Birleşmiş Milletler Kadın Örgütü (UN Women) tarafından yayımlanan çeşitli raporlarda, kadınlar ve kız çocuklarının pek çok durumda küresel ısınmanın sonuçlarından erkeklere göre daha fazla etkilenebildiği belirtiliyor. Bu durumun altında yatan birçok sebep arasında kadının toplum ve hane içerisindeki rolü, fiziksel olarak erkeklere oranla daha hassas olması, biyolojik farklılıklar nedeniyle temizlik ihtiyacının daha fazla olması ve kaynaklara ulaşım noktasında yetersiz kalması öne çıkıyor.
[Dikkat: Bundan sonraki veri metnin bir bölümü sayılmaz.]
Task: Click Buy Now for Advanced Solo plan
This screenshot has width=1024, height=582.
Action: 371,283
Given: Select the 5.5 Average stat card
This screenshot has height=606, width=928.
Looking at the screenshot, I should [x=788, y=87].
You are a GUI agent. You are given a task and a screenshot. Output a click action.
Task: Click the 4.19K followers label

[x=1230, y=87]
Dünyanın çeşitli bölgelerindeki kadınların toplum içerisindeki rolleri ve iş hayatına katılımı üzerinden konuyu ele alan Birleşmiş Milletler Kalkınma Programı (UNDP) raporlarında, dünya genelinde para ödenmeyen işlerin yüzde 75’ini kadınların gerçekleştirdiği vurgulanıyor. Kadınların kendilerine ödeme yapılmayan bu gibi işlere daha fazla zaman ayırması sonucu iş hayatına katılamadığı, özelikle kız çocuklarının eğitim hayatından geri kaldığının anlatıldığı raporlarda, bir felaket halinde bu gruptaki kişilerin söz konusu durumla mücadele edebilecek finansal kaynaklara sahip olamadığına işaret ediliyor.
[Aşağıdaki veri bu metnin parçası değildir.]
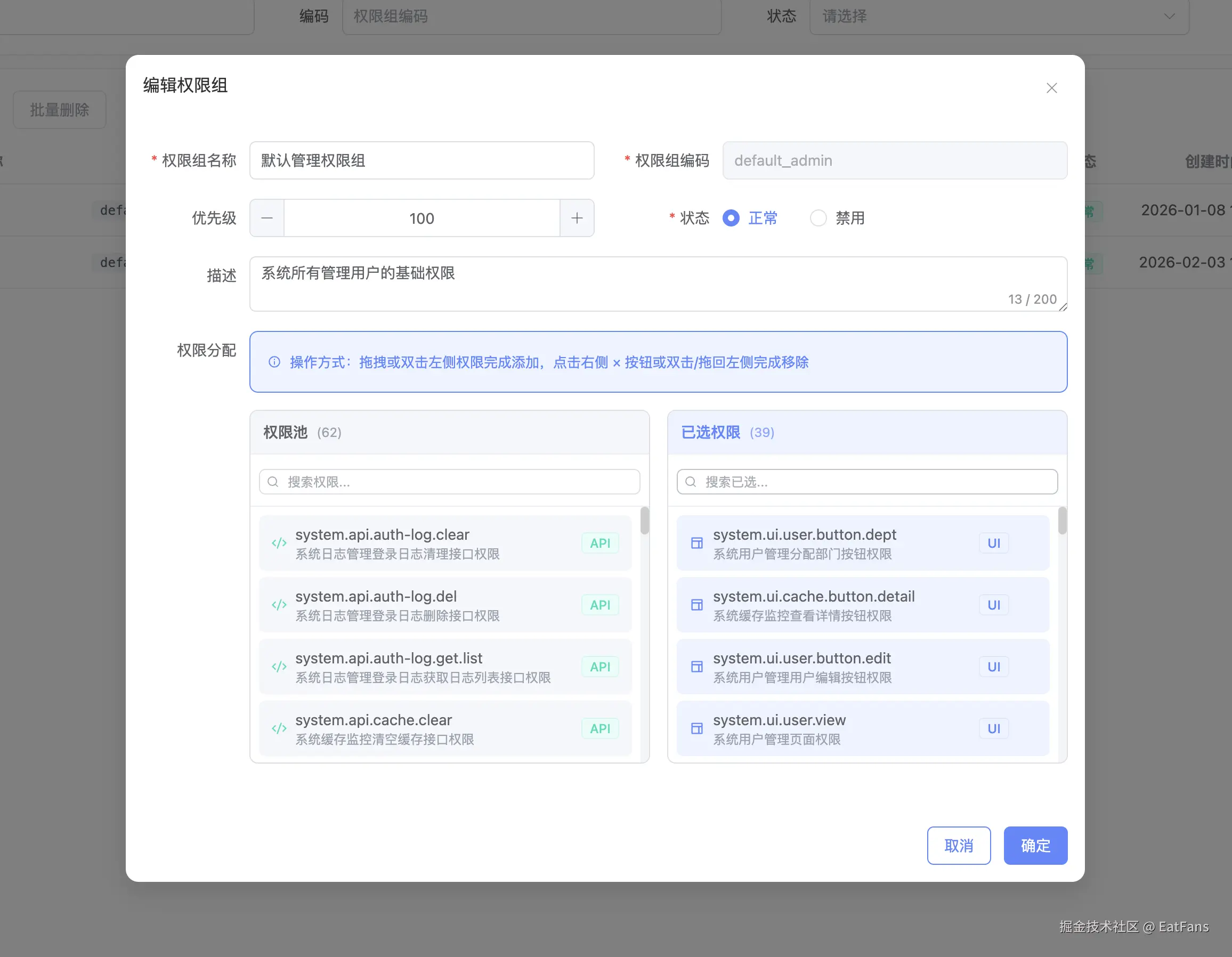
Task: Click the search magnifier icon in 已选权限 panel
Action: click(x=691, y=482)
İklim krizinin sonuçlarını kadın sağlığı üzerinden değerlendiren Dünya Sağlık Örgütü (WHO) çalışmalarında ise kadınların biyolojik özelliklerinden dolayı suya ihtiyaçlarının daha yüksek olduğu vurgulanarak, özelikle menstrüasyon dönemlerinde, doğum esnasında, öncesinde ve sonrasındaki süreçlerde yetersiz su sebebiyle kişisel hijyenlerini sağlayamadıklarına ve enfeksiyon bazlı hastalıklardan daha fazla etkilendiklerine dikkat çekiliyor.
İklim krizi kaynaklı felaketlerde ölen kadın sayısı erkeklerden daha fazla
ABD’deki Texas Austin Üniversitesi, Minnesota Üniversitesi ve Arizona Devlet Üniversitesi’nden akademisyenlerin ortak gerçekleştirdiği bir araştırmada ise iklim krizi sebebiyle göçlerin hızlandığının altı çizilerek, kuraklık, sel gibi felaketlerin vurduğu bölgelerdeki kadınların çocuklara bakmak zorunda olduğu, uzun mesafeleri katetmekte güçlük çektiği ve bölgeyi terk edemediği, dahası bu gibi koşullar içerisinde meydana gelen fırtına, hortum ve sel gibi felaketlerde hayatını kaybeden kadın sayısının erkeklere göre 14 kat daha fazla olduğu aktarılıyor.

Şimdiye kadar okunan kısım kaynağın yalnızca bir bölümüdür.